■ Page excerpt ■
☆ ☆ ☆ ☆ ☆ ☆ ☆

Those who follow my blog will know that I am a stout champion of a mother’s right to raise her children at home, especially when they are very young, without constant government propaganda telling her to put her young ones into day-care while she returns to full-time paid “work.” I put “work” in inverted commas because anyone who thinks that raising children is not the hardest (and most rewarding) work you can do, needs their head examining.
Thus I was relieved to see in yesterday’s Telegraph a small news item with the title “Clegg blocks Tory plans for child care reform”. I would not describe myself generally as a supporter of Nick Clegg; almost everything he espouses, including the current Marriage Bill, closer ties to the EU and working mothers, does not get my vote. Yet in this instance, at least, he has listened to members of the public when they protested against Tory plans to reduce the cost of child care by letting fewer “professionals” look after a larger number of children.
The Deputy Prime Minister said: “The proposals to increase ratios [of children to nursery staff] were put out to consultation and were roundly criticised by parents, providers and experts alike. There is no real evidence that increasing ratios will reduce the cost of child care.”

☆ ☆ ☆ ☆ ☆ ☆ ☆

■ Recorded data ■
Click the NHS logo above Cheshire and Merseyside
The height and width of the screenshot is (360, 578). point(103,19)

☆ ☆ ☆ ☆ ☆ ☆ ☆

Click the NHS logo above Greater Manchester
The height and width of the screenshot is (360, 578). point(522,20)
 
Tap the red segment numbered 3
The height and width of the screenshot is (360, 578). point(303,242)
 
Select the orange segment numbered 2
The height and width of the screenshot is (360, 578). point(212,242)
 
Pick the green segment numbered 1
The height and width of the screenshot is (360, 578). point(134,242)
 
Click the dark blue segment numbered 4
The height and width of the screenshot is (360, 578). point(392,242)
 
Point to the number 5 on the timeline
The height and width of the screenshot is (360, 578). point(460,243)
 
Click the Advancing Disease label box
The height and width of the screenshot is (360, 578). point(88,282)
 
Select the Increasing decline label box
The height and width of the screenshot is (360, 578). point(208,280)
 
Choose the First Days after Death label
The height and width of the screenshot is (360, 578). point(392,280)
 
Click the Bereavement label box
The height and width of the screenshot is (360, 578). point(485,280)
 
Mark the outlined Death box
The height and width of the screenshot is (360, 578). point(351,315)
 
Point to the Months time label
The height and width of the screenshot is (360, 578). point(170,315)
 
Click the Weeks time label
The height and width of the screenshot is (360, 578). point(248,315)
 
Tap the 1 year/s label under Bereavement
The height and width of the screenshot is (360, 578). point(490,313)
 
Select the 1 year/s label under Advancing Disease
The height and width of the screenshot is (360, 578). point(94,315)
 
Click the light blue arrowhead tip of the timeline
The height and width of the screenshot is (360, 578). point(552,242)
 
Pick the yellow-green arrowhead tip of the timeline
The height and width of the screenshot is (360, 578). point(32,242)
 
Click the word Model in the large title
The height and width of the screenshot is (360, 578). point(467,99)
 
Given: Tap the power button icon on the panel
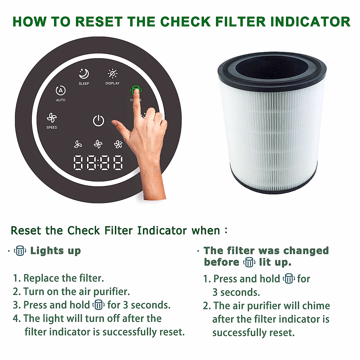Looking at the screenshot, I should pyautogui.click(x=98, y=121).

☆ ☆ ☆ ☆ ☆ ☆ ☆

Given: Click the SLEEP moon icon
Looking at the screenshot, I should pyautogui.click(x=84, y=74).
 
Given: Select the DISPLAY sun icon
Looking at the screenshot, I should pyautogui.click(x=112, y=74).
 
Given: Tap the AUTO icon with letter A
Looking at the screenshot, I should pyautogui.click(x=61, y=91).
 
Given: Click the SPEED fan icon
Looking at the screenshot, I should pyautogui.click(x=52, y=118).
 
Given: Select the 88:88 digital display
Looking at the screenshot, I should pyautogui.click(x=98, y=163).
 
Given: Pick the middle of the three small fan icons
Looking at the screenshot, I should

☆ ☆ ☆ ☆ ☆ ☆ ☆

■ Action item A ■
In the blog post on child care, what title did the Telegraph news item carry?
■ Action item B ■
Reproduce the passage of the blog post on child care starting at "Those who follow" and ending at "their head examining.".

■ Result A ■
"Clegg blocks Tory plans for child care reform"

■ Result B ■
Those who follow my blog will know that I am a stout champion of a mother’s right to raise her children at home, especially when they are very young, without constant government propaganda telling her to put her young ones into day-care while she returns to full-time paid “work.” I put “work” in inverted commas because anyone who thinks that raising children is not the hardest (and most rewarding) work you can do, needs their head examining.